**ASSIGNMENT**
Return exactly the final stretch of the records below, opening with the line that contains "Task: Select the Pan hand tool" and closing with the last line.
(Beginning of DATA TO EXAMINE)
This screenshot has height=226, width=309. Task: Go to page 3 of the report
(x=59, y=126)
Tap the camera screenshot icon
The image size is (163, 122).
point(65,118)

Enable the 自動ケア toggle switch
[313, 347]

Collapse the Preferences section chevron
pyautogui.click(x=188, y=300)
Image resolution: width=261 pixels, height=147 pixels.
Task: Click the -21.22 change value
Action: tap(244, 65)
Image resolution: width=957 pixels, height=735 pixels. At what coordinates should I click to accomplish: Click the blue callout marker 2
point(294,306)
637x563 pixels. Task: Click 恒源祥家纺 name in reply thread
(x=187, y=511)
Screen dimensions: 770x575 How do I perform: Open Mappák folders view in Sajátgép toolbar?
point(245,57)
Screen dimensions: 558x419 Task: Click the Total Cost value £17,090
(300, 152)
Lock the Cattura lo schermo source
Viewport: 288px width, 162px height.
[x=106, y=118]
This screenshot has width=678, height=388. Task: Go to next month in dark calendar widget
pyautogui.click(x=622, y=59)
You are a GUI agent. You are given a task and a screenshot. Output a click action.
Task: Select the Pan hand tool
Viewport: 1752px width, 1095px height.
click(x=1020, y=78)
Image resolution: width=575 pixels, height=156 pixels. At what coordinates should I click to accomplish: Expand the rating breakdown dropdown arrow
(End of DATA TO EXAMINE)
**PROBLEM SOLUTION**
Task: Select the Pan hand tool
Viewport: 1752px width, 1095px height.
click(x=1020, y=78)
Image resolution: width=575 pixels, height=156 pixels. At what coordinates should I click to accomplish: Expand the rating breakdown dropdown arrow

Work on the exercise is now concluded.